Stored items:
· · · ·
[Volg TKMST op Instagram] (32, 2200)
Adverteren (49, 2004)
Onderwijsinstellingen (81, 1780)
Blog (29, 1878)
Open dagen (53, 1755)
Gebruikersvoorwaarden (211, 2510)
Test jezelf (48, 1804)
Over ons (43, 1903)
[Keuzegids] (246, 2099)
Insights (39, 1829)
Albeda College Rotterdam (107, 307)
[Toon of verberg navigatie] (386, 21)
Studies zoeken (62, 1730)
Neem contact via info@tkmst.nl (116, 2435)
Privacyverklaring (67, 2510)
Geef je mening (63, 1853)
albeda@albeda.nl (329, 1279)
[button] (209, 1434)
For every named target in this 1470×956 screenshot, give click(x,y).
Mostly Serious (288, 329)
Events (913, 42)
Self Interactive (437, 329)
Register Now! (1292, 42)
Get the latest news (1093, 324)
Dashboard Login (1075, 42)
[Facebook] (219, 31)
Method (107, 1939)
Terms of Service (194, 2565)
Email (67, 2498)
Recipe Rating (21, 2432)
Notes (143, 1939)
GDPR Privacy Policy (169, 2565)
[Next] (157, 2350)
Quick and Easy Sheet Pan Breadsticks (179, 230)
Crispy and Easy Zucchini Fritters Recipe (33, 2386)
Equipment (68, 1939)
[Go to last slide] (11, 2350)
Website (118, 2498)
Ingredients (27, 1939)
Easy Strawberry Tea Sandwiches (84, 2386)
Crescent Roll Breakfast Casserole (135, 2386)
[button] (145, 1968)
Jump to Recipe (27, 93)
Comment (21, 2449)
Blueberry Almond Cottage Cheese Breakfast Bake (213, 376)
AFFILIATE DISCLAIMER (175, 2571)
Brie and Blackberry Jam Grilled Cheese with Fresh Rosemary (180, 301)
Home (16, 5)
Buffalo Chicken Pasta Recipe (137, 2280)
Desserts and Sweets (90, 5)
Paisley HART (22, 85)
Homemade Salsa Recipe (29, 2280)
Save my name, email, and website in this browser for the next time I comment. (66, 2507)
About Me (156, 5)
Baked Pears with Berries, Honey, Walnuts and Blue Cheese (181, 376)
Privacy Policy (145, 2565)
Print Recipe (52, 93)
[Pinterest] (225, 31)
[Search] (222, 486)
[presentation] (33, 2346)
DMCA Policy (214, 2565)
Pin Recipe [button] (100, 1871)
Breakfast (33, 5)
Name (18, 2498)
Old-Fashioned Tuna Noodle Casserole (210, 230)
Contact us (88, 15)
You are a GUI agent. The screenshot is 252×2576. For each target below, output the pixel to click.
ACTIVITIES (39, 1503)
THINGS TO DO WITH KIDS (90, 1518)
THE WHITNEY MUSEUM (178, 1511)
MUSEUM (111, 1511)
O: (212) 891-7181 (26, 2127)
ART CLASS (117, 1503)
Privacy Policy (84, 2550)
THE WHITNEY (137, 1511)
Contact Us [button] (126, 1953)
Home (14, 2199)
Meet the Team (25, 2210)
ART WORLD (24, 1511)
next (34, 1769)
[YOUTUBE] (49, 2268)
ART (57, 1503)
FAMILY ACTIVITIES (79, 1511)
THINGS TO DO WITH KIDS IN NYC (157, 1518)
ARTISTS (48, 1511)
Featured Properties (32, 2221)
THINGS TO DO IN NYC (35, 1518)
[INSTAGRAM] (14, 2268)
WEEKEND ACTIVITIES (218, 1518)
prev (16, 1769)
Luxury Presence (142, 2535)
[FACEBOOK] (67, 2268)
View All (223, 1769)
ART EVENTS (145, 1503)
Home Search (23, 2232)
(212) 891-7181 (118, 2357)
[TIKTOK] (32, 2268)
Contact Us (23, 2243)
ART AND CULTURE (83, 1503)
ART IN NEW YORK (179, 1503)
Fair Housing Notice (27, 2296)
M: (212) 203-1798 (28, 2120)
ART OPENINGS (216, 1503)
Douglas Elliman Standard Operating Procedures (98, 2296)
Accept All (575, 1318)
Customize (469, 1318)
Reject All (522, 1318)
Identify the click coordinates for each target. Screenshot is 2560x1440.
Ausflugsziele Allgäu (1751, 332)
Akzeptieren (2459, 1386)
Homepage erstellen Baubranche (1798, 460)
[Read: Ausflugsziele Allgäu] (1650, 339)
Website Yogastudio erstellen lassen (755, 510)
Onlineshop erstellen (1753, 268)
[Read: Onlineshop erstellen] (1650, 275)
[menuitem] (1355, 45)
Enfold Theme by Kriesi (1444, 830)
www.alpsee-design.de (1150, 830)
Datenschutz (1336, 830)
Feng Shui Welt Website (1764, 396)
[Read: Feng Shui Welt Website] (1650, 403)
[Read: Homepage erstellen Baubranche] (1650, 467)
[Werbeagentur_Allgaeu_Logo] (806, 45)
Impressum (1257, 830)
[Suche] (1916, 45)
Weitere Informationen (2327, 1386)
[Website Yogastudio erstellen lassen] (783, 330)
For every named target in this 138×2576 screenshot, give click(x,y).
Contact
· · · ·
In the entries above, count the lines that contain the string "button" and reply with the number only.

4